Fabiola—We’ve always liked the Fab-names—Fabia, Fabiola and Fabienne–bringing to mind such words as fabulous and fable. Fabiola is a diminutive of Fabia, and was borne by a fourth century Roman saint who was a physician famous for organizing the first hospice for sick travelers, as well as the name of a modern Queen of Belgium.
Finola—We’re beginning to hear a lot of buzz around Finola, joining fellow Fins Finn, Finley, Finnigan, Fionnuala/Finula, etc. It’s been associated most recently with actress and TV host Finola Hughes, and is an accessible import that still has traces of Irish myth.
Gladiola—Common though its namesake is in the garden, this is one flower name that has rarely been picked by parents. Its meaning is ‘sword’ and has the pleasant association of gladness in its first syllable—the nickname Glad shared with Gladys.
Iola—Iola, which means ‘violet’- has a dated feel, evoking characters in early twentieth century novels and the Carol Burnett Mama’s Family show: in fact, it was on the popularity list from 1880 to 1945, getting as high as Number 265 in 1907. In Wales, it’s used as a feminine version of the haunting Iolo, and pronounced YO-la. It might be time to look at it with fresh eyes, as a possible Lola, Isla, Iolanthe alternative.

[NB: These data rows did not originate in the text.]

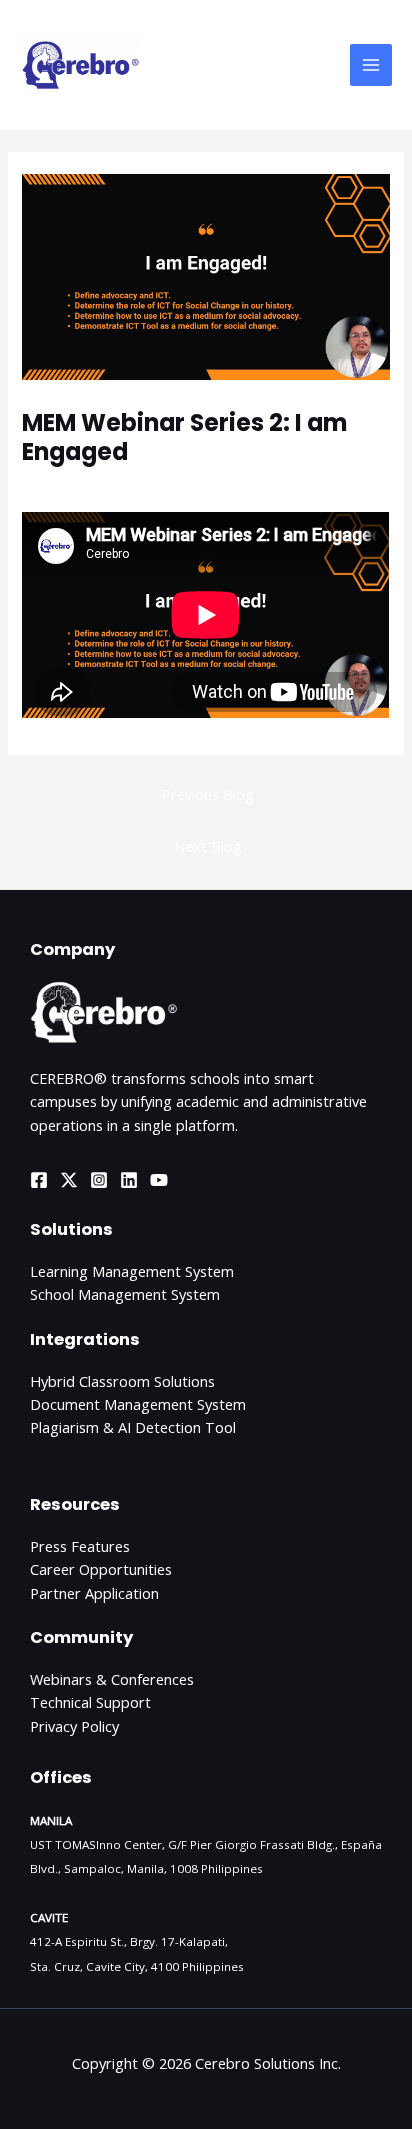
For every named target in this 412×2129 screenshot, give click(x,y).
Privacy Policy (74, 1726)
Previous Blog (208, 794)
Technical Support (90, 1702)
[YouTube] (159, 1180)
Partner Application (94, 1593)
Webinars (62, 486)
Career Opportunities (101, 1569)
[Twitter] (69, 1180)
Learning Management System (132, 1271)
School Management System (125, 1294)
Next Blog (208, 846)
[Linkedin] (129, 1180)
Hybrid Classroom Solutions (122, 1381)
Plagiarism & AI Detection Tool (133, 1427)
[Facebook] (39, 1180)
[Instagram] (99, 1180)
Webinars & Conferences (112, 1679)
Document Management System (138, 1404)
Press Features (80, 1546)
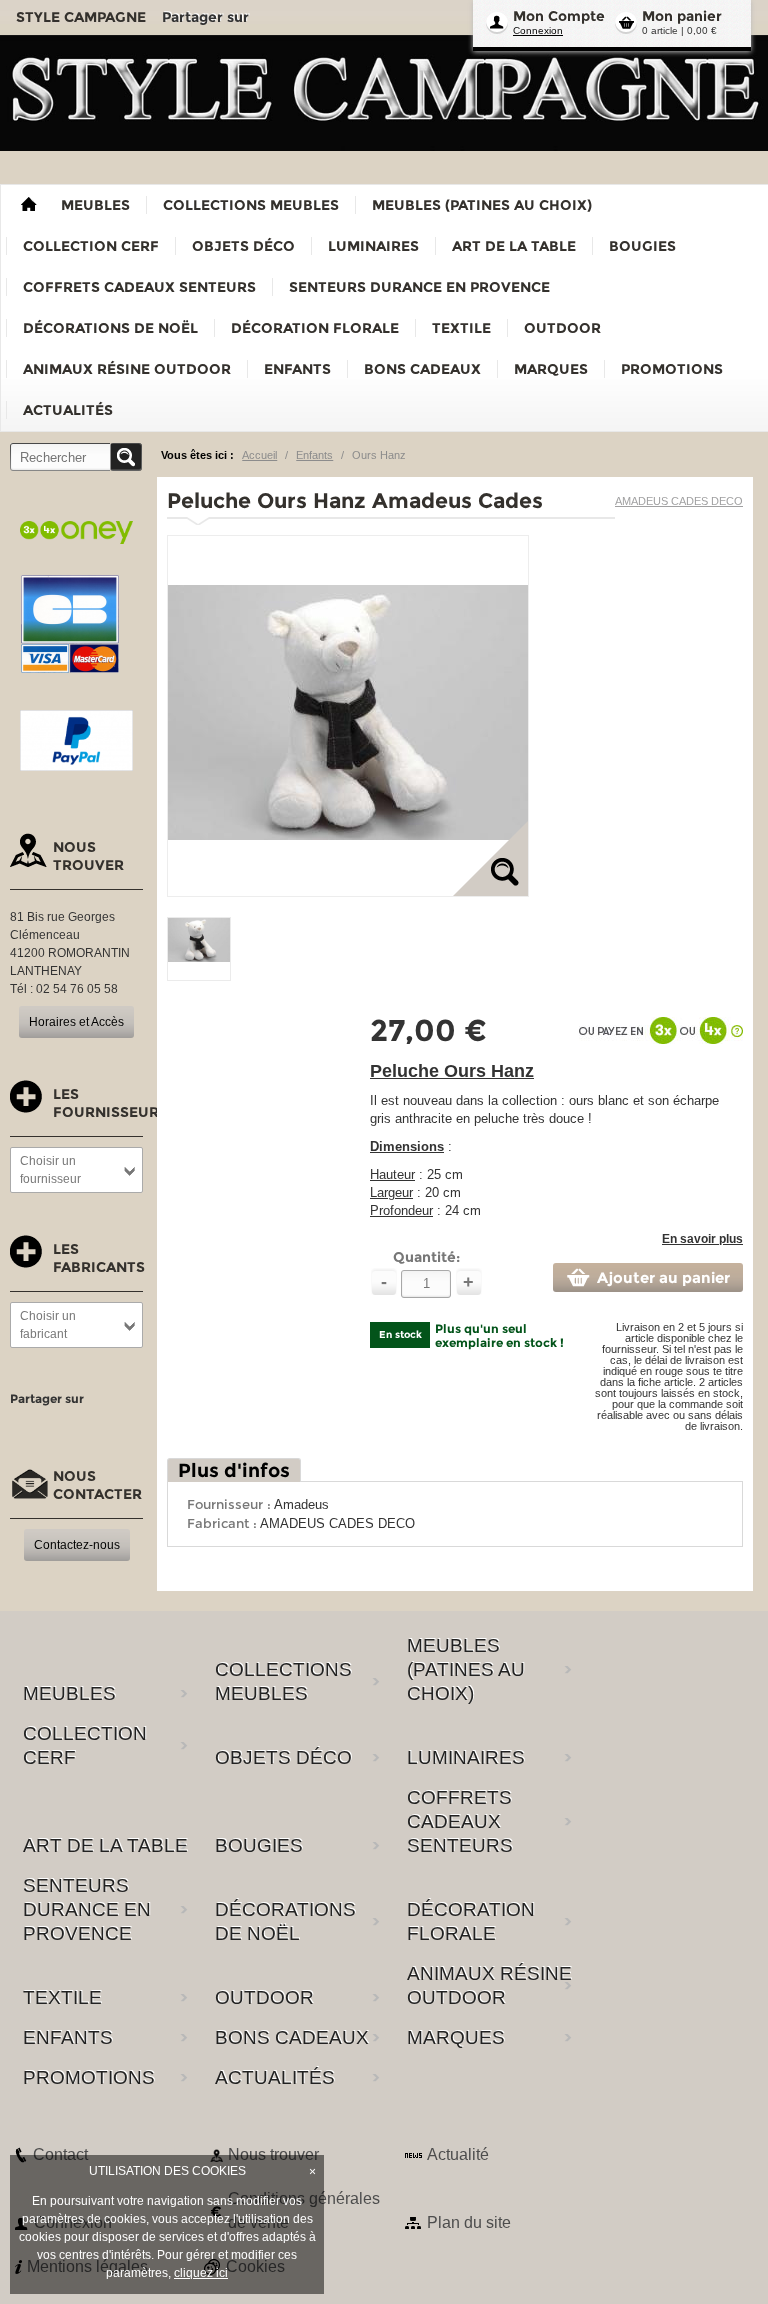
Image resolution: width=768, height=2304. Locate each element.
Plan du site (469, 2222)
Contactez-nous (77, 1545)
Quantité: (426, 1257)
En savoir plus (702, 1239)
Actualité (458, 2154)
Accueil (259, 455)
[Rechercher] (126, 457)
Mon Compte (559, 16)
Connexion (538, 30)
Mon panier (682, 16)
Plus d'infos (234, 1470)
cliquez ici (201, 2273)
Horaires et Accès (76, 1022)
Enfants (314, 455)
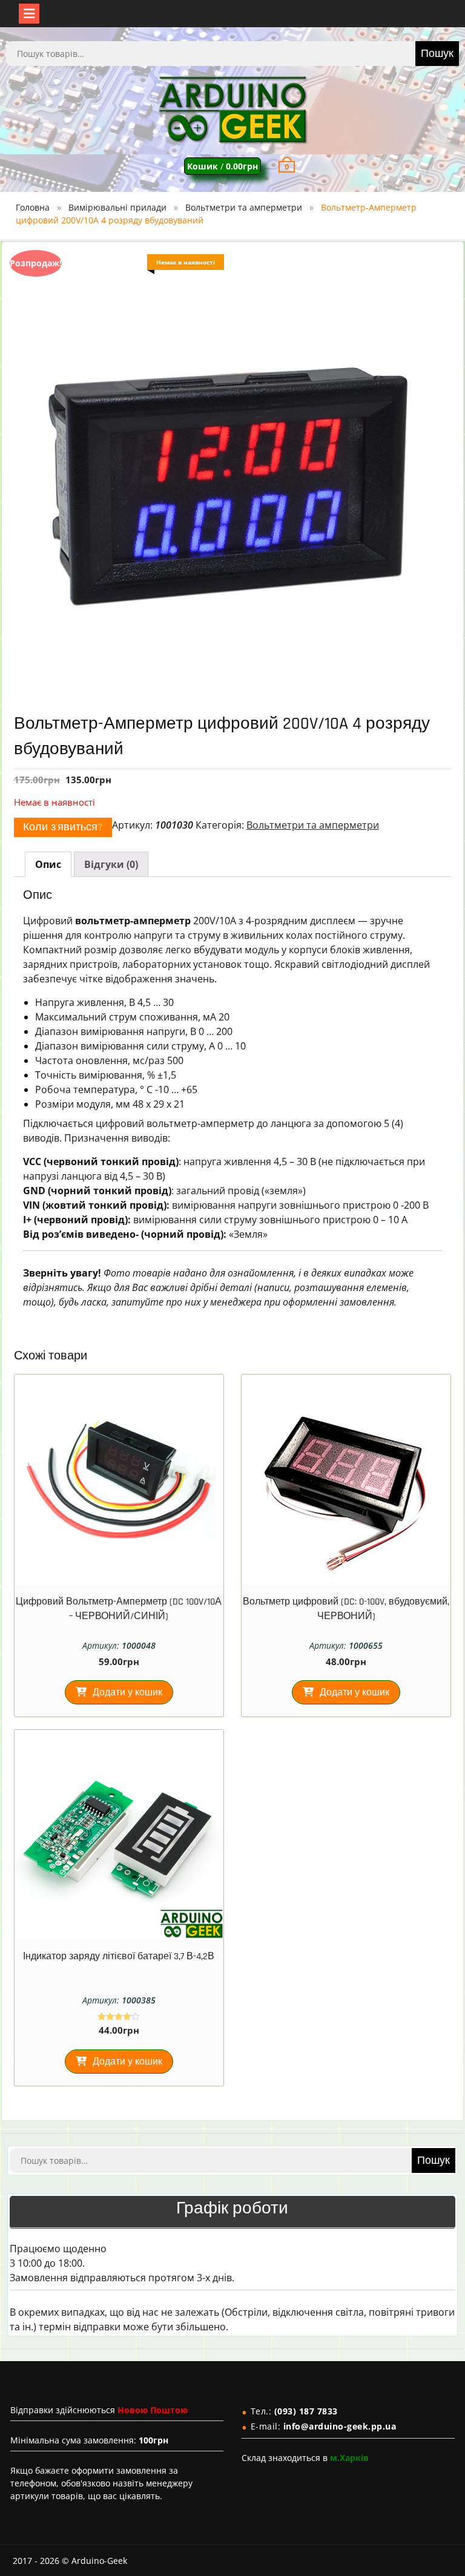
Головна (33, 207)
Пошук (437, 54)
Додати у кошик (127, 1692)
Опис (48, 864)
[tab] (48, 864)
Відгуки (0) (111, 864)
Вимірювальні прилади (117, 207)
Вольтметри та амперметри (243, 207)
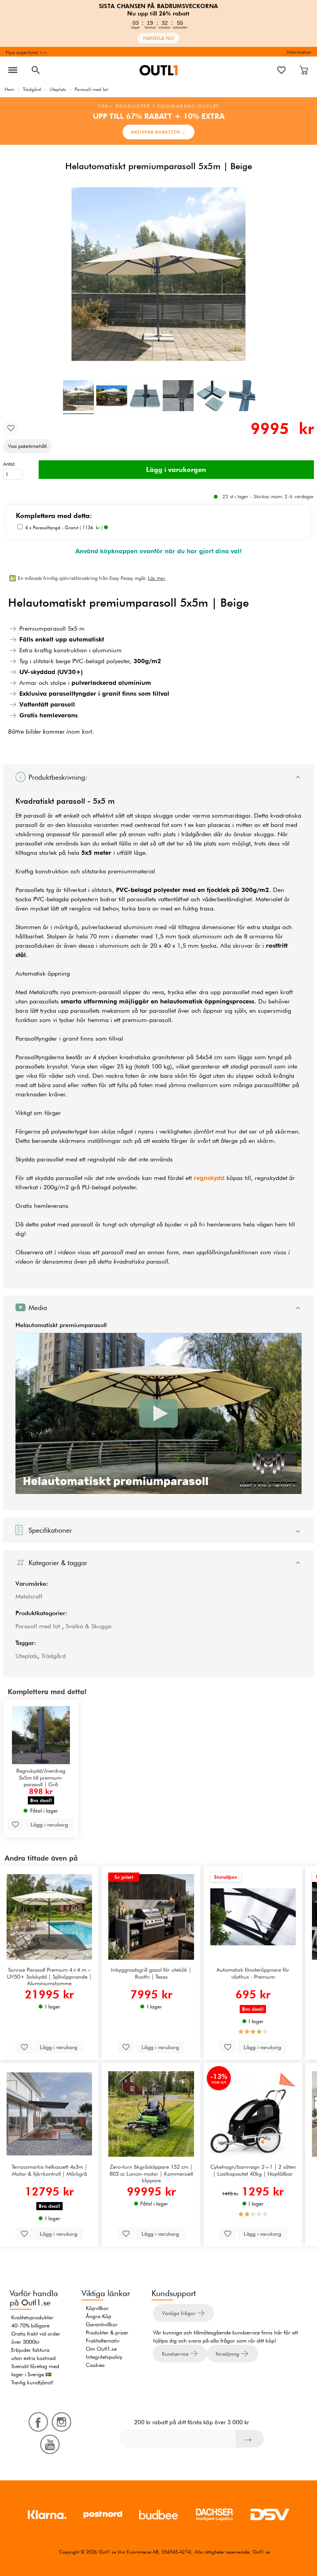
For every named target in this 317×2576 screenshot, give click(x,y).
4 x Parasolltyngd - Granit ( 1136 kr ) (64, 527)
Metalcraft (28, 1596)
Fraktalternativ (102, 2341)
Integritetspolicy (104, 2357)
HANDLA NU (158, 38)
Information (298, 52)
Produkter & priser (107, 2332)
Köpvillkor (97, 2308)
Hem (9, 89)
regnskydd (209, 1178)
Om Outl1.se (101, 2349)
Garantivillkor (102, 2324)
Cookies (95, 2365)
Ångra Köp (98, 2316)
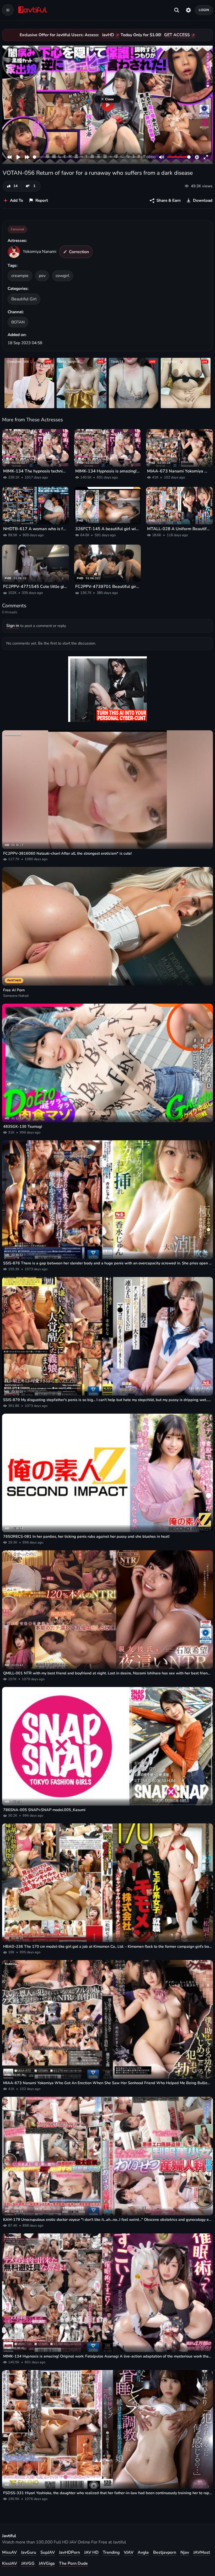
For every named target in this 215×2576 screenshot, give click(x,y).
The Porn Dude (73, 2563)
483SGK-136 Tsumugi (22, 1126)
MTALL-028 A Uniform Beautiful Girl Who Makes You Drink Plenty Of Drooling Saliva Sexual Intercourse (179, 529)
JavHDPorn (69, 2552)
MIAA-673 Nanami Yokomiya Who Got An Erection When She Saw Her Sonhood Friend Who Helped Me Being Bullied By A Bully (179, 471)
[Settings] (188, 10)
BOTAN (18, 322)
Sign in (12, 626)
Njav (184, 2552)
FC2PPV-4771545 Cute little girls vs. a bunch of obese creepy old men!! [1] (35, 586)
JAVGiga (47, 2563)
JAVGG (28, 2563)
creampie (20, 276)
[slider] (88, 157)
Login (204, 10)
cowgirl (62, 276)
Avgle (143, 2552)
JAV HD (91, 2552)
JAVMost (201, 2552)
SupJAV (47, 2552)
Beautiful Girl (24, 299)
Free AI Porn (14, 990)
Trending (111, 2552)
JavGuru (28, 2552)
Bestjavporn (164, 2552)
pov (42, 276)
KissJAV (9, 2563)
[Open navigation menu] (8, 10)
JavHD (108, 35)
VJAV (128, 2552)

Lola—Lola is, of course, the ultimate ola name. Originally a Spanish pet form of Dolores, t’s been chosen by dozens of celebs, from Kelly Ripa to Annie Lennox and Lisa Bonet (and by Madonna as a nickname for Lourdes). Still retaining the femme fatale aura she’s had since the nineteenth century, Lola is currently ranked at Number 214 here—the highest since the 1890s– and in the Top 25 in England and Wales.
Nicola—Common and somewhat dated in other English-speaking countries—it reached as high as third place in England in the seventies– Nicola feels much fresher than Nicole does in the US. Nicola is used equally for males in Italy.
Nola—Nola has a somewhat mysterious air, almost, but not quite, as sensuous as Lola, and has been favored by such moviemakers as Spike Lee and Woody Allen. Ranked now at Number 358 by Nameberries, it was as high as 254 nationally around the turn of the nineteenth century.
Pola—Pola had her moment of fame via Polish-born silent screen star Pola Negri (born Apolonia). Marilyn Monroe played a Pola in the film How to Marry a Millionaire. Could make a possible namesake for a Grandma Paula.
Viola—Viola has so much going for her—the vivid V-sound, the musical association, Shakespearian cfed, being a stronger and less popular alternative to Violet. It’s been off the list since 1972, but is definitely due for a revival, judging by it’s her high place on Nameberry—Number 189.
Zola—This French literary surname was chosen for his daughter by Eddie Murphy—which probably had more to do with its Z+ola sound. Zola Budd is the name of an outstanding South African long distance runner, and the name was used for a baby on Grey’s Anatomy (shown).
And finally there is the simple Ola itself.